Characterization of human placental glycosaminoglycans and regional binding to VAR2CSA in malaria infected erythrocytes

Abstract

Placental malaria is a serious problem in sub-Saharan Africa. Young women are particular susceptible to contracting this form of malaria during their first or second pregnancy despite previously acquired immunity from past infections. Placental malaria is caused by Plasmodium falciparum parasites expressing VAR2CSA on the erythrocyte surface. This protein adheres to a low-sulfated chondroitin sulfate-A found in placental tissue causing great harm to both mother and developing fetus.
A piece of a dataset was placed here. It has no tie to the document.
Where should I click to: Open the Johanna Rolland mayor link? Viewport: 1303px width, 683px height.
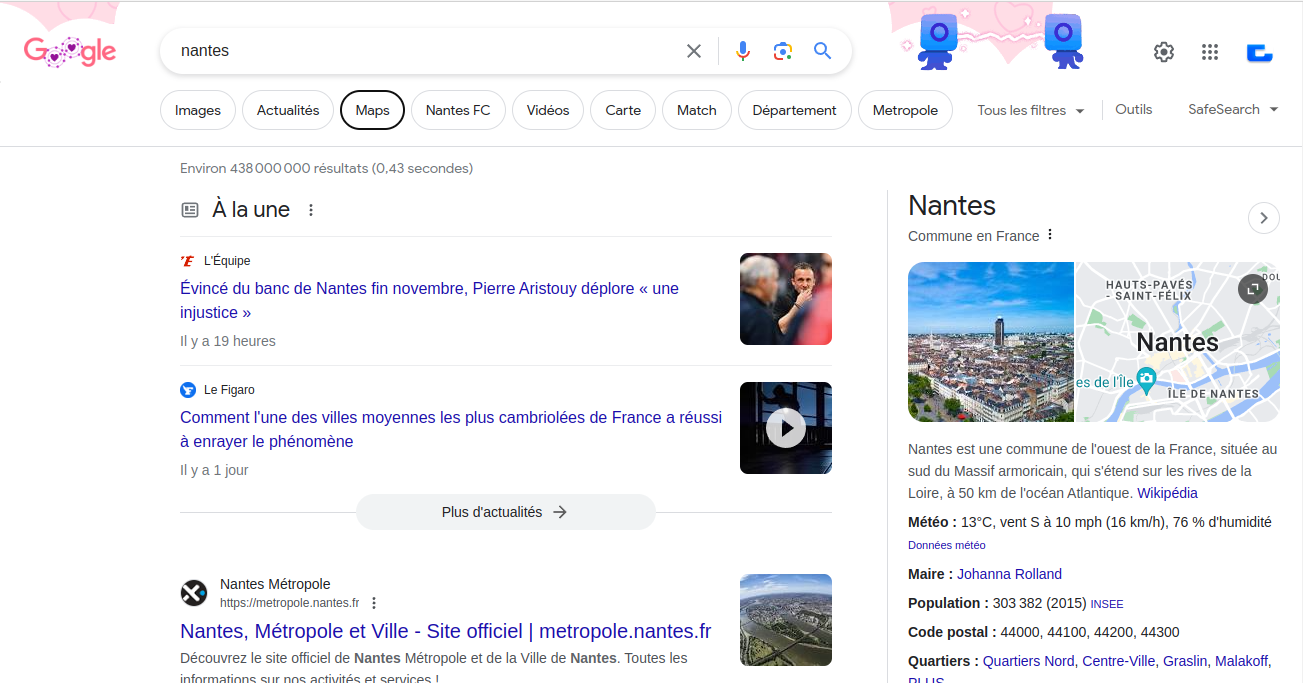click(1009, 574)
In rare cases, the localization of infected erythrocytes to the placenta can even result in the vertical transmission of malaria. In an effort to better understand this infection, chondroitin sulfate was isolated from the cotyledon part of the placenta, which should be accessible for parasite adhesion, as well as two non-accessible parts of the placenta to serve as controls. The placental chondroitin sulfate structures and their VAR2CSA binding were characterized. All portions of human placenta contained sufficient amounts of the appropriate low-sulfated chondroitin sulfate-A to display high-affinity binding to a recombinant truncated VAR2CSA construct, as determined using surface plasmon resonance. The cotyledon is the only placental tissue accessible to parasites in the bloodstream, suggesting it is the primary receptor for parasite infected red blood cells.

Figure 1

Drawing of human placenta with sections analyzed labeled as umbilical cord, chorionic plate and cotyledon.

Figure 2

Common chondroitin disaccharides formed through chondroitin lyase treatment (top) and chondroitin sulfate undersulfated dodecasaccharide sequence (bottom) proposed to bind to infected erythrocytes.

Figure 3

Normalized average chondroitin sulfate disaccharide composition based on data in Table 2. Standard deviation represents variation between placenta samples.

Figure 4

SPR sensorgrams of isolated chondroitin sulfate (from different regions of placenta) and MP907 interaction. A: Cotyledon; B: Chorionic Plate; C: Umbilical Cord. Concentrations of MP907 (from top to bottom): 125, 63, 32, and 16 nM, respectively. The black curves are the fitting curves. SPR experiments relied on duplicate injections performed after the regeneration of the chip surface. Standard errors were calculated from the global fitting of different protein concentrations and are presented in Table 2.